Reese nodded vigorously. “I know they have, Commander. I know they have. It’s probably nothing at all, but I think it would make sense to have—”
Spencer’s eyes narrowed and he looked at Reese with a certain amount of suspicion. “Tell me, do your bosses know that you want to ‘do this? Does the Director know? Or is this a purely extra curricular activity on your part, Mr. Reese?”
Reese looked at the floor and shook his head slowly. “No one knows about this. No one but me. And now you, of course.” He looked up and directly into Spencer’s eyes. “And I’m sure I can count on your discretion in this matter, can’t I?”
“Of course,” said Spencer with a thin smile..
As he spoke the lights in the house blinked off and then after a second or two blinked on again. There was a loud, fast zapping noise and the acrid smell of smoke from an electrical fire.
“Fuse?” someone wondered aloud. There were a couple of seconds of silence, which was immediately dispelled by the loud, high-pitched sound of a little girl screaming. She was upstairs.
Jill dropped the glass in her hand and dashed for the stairs. The screaming was coming from the bathroom at the end of the hail. She pushed open the door and saw a little girl—maybe eight or nine years old—standing in the doorway. She was frozen in place by fear, staring at something horrible at the far end of the bathroom.
Natalie Streck was standing in front of the sink, both faucets gushing water into an overflowing basin, water splashing to the tile floor. Both of Natalie's hands were in the sink, her hands wrapped like claws around the cheap radio, the one from her bedroom. The radio that she said had spoken incessantly to her dead husband. It was as if she was trying to drown the thing.
A power cord led from an electrical outlet into the sink. Natalie’s body was trembling, her hair on end, a crackle and fizzle at the corners of her mouth, her eyes wide. Natalie was dead, electrocuted by the radio that she said had killed her husband.
Almost in a trance, Jillian took a step closer to the horrible sight. The little girl continued to scream.

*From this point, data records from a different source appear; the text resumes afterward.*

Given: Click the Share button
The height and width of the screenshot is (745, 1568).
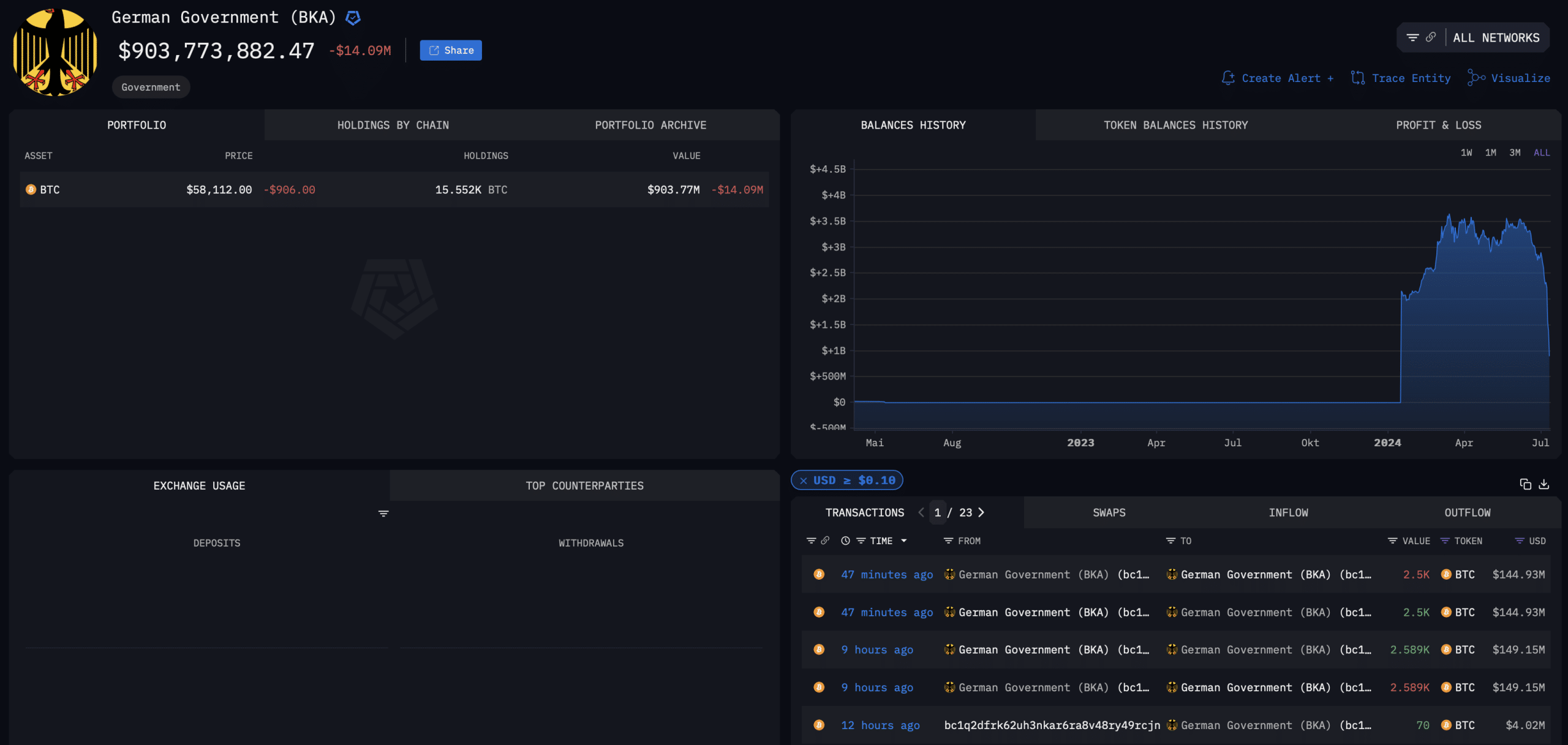Looking at the screenshot, I should 450,50.
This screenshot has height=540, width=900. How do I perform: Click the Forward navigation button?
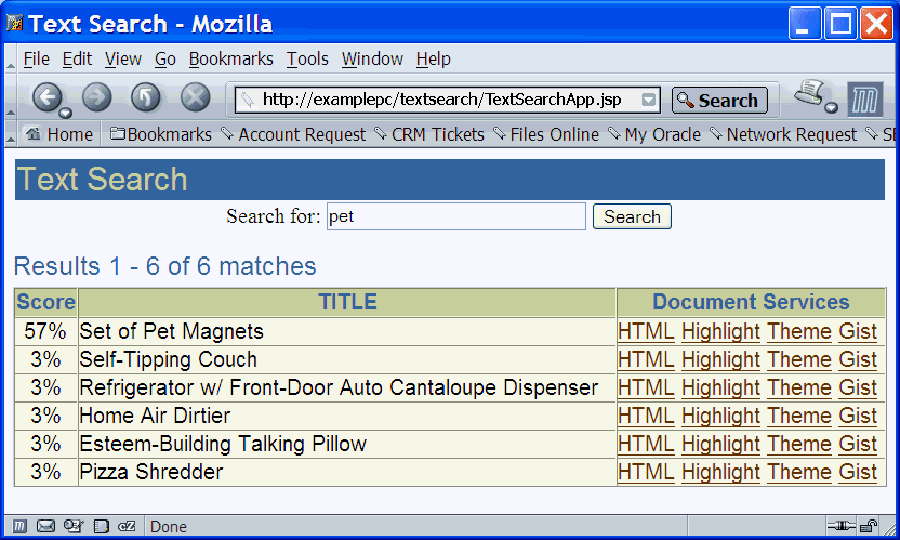pos(96,97)

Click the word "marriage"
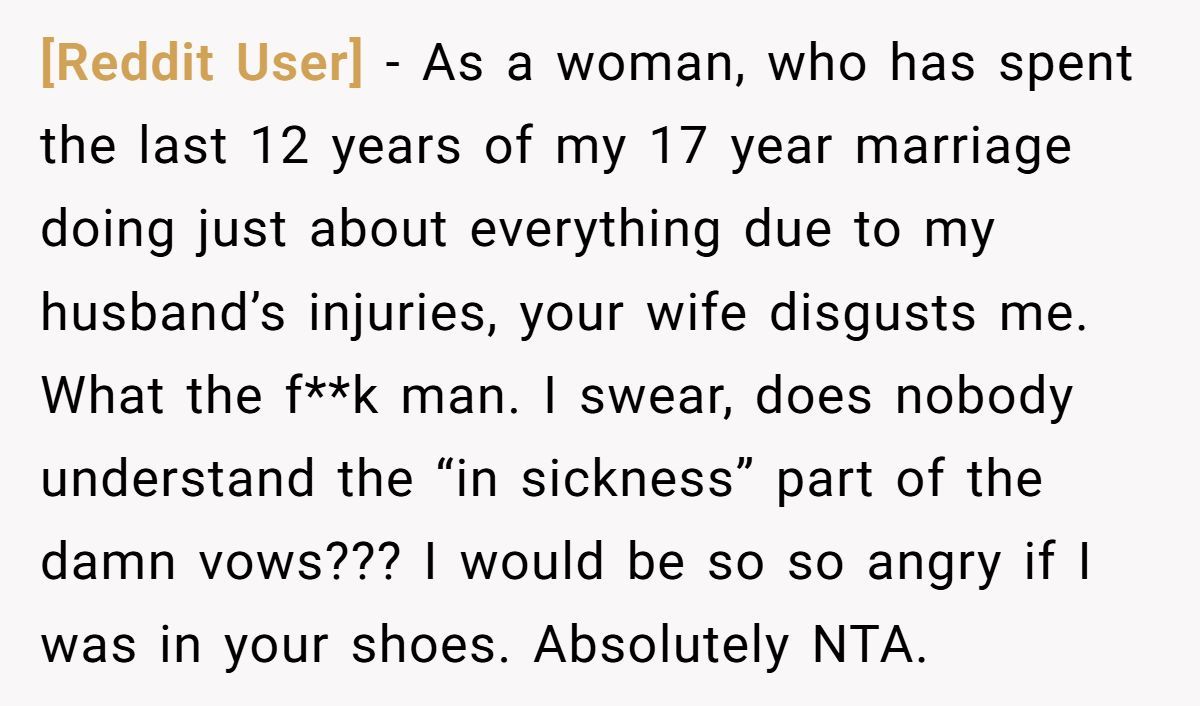[963, 148]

But Jillian heard her name loud and clear over the shrieking of the child.
“Jillian! Look out!” Spencer grabbed her and pulled her back from the pool of electrified water in the middle of the bathroom floor. She had almost stepped in it and joined her friend in a horrible death. It had been so close and she had not even realized it.
Natalie still stood, her dead eyes staring into the mirror. The little girl continued to scream. Jillian gaped at the scene. It would be a long time before she forgot those eyes and the sound of that scream.

8
    Jillian Armacost had had her doubts about Spencer leaving NASA and the two of them leaving Florida, particularly for a destination like New York City. But with the deaths of Alex and Natalie Streck, each grotesque in its own, unique way, she knew she could not stay there any longer. The place was haunted for her now, and perhaps a radical change of place and style of living might be enough to banish the bad memories and the hellish images.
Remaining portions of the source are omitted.